Zeèv Rosenberg: Wir haben alle erforderlichen Maßnahmen, welche von der Dehoga und dem Senat gefordert bzw. empfohlen worden sind, eingeführt. Das Geschäft ist sehr schwach und alle Mitarbeiter sind in Kurzarbeit. Da die Lage in den kommenden Monaten sich noch weiter verschärft, hoffen wir, dass die Politik die Situation besser einschätzt und weitere Maßnahmen ergreifen wird. Dies gilt explizit für den Berliner Senat, der den Tourismus nicht ernst nimmt und uns sehr im Stich lässt. Der Senat sollte sofort die City Tax aussetzen und uns, als Hotel, weiter entlassen. 

Wie ist die Auslastung? Dürfen Sie wieder wie vor der Krise arbeiten?

Zeèv Rosenberg: Die Belegung liegt bei 25% und wir können arbeiten, nur eben anders als vor der Krise.

Hat sich die Zwangspause auf die Preise im Gastgewerbe ausgewirkt?

Zeèv Rosenberg: Wegen den erhöhten Hygienemaßnahmen mussten wir die Gastronomiepreise erhöhen.

Wer bucht bei Ihnen häufiger der Tourist oder Geschäftsreisende? Wie sehen Sie die Entwicklung für die Zukunft?

Zeèv Rosenberg: Touristen, da viele große „Player“ wie der Bund, die Deutsche Bahn, Unternehmensberater und viele andere Firmen keine Reisetätigkeit ausüben. Es finden auch keine Messen, Events und Kongresse statt, was den Hotels wirtschaftlich weh tut.

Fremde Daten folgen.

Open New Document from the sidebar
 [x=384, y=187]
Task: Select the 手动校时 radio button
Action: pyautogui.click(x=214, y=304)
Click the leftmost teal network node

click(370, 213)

Was war Ihre Lehre aus dem Lockdown?

Zeèv Rosenberg: Es gibt eigentlich keine Lehre aus dem Lockdown. So was haben wir bislang nicht erlebt. Es ist eine „Corona Revolution“. Die Lehre dieser Krise, wenn es denn eine gibt, ist die, uns Gedanken darüber zu machen, was wir besser machen sollten, wie wir effektiver arbeiten können, um auf die nächste Krise besser vorbereitet zu sein.

Wie schätzen Sie die Zukunftsaussichten der Branche ein?

Zeèv Rosenberg: Bis Ende März wird sich nicht viel ändern. Es wird sich eher etwas danach ändern, sollte es keine 2. Welle geben. Jedenfalls sollte diese Krise behutsam gemanagt werden und benötigt keine Radikalität der Leugner oder der „Lauterbachs“. Die vernünftige Mitte sollte uns aus der Krise herausbringen. Das zentrale Problem, neben der Pandemie selbst, wird in Zukunft die Mentalität der Menschen sein. Wie gehen wir mit uns selbst, der Familie, der Arbeit und unserem sozialen Umfeld um?

Herr Rosenberg, wir danken Ihnen für das Gespräch.